Table 1.
Reported randomized trials of targeted agents in renal cell cancer
| Trial (ref) | Eligibility | N | Experimental arm | Control arm | Median PFS | Median OS |
| Motzer et al (24) | First-line, good and intermediate risk | 750 | Sunitinib | IFN α | 11 vs5 mo∗ | NA |
| Escudier et al (25) | Second-line, good and intermediate risk | 905 | Sorafenib | Placebo | 24 vs12 wks∗ | 19.3 vs 15.9 mo∗ |
| Escudier et al (26) | First-line, good risk | 189 (II) | Sorafenib | IFN α | NA | NA |
| Yang et al(27) | Second-line, IL-2 refractory | 116 (II) | Bevacizumab (high-dose)† | Placebo | 4.8 vs 2.5 mo∗ | NA |
| Bukowski et al (28) | First-line | 104 (II) | Bevacizumab + erlotinib | Bevacizumab | 9.9 vs 8.5 mo | NA |
| Hudes et al (29) | First-line, poor risk | 626 | Temsirolimus‡ | IFN α | 3.7 vs 1.9 mo∗ | 10.9 vs 7.3 mo∗ |
∗Statistically significant.
†Study contained a low-dose bevacizumab arm that did not extend PFS.

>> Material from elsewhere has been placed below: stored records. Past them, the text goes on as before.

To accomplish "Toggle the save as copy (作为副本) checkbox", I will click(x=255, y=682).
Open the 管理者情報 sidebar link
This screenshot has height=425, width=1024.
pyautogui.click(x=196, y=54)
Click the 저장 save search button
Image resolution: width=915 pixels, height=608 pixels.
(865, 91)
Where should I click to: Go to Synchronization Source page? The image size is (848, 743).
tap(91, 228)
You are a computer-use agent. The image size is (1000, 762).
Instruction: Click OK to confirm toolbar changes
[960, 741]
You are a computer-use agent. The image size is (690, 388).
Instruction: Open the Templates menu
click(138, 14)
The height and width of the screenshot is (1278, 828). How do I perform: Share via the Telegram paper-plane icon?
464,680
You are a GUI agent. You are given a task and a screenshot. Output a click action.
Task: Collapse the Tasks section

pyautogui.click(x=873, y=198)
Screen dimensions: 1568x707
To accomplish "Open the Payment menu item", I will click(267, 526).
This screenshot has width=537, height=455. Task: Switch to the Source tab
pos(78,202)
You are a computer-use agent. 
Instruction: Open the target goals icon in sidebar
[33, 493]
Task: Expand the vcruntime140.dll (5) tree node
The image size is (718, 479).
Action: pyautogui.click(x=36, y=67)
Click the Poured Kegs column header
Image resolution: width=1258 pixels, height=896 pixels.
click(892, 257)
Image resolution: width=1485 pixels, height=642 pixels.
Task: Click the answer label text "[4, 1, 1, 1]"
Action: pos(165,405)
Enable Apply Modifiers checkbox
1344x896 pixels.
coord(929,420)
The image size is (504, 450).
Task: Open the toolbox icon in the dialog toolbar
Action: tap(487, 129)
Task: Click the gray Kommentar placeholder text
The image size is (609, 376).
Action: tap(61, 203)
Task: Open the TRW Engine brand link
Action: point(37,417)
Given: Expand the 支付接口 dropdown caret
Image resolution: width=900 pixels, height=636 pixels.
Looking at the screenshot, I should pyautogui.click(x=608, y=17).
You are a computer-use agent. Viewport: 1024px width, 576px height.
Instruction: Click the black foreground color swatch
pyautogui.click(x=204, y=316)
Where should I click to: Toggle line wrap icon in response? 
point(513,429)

‡Study contained another arm of temsirolimus + IFN that did not extend survival.
Ref indicates reference; N, number of patients; PFS, progression-free survival; OS, overall survival; IFN, interferon; mo, months; NA, not available; II, randomized phase II trial; EGFR, epidermal growth factor receptor.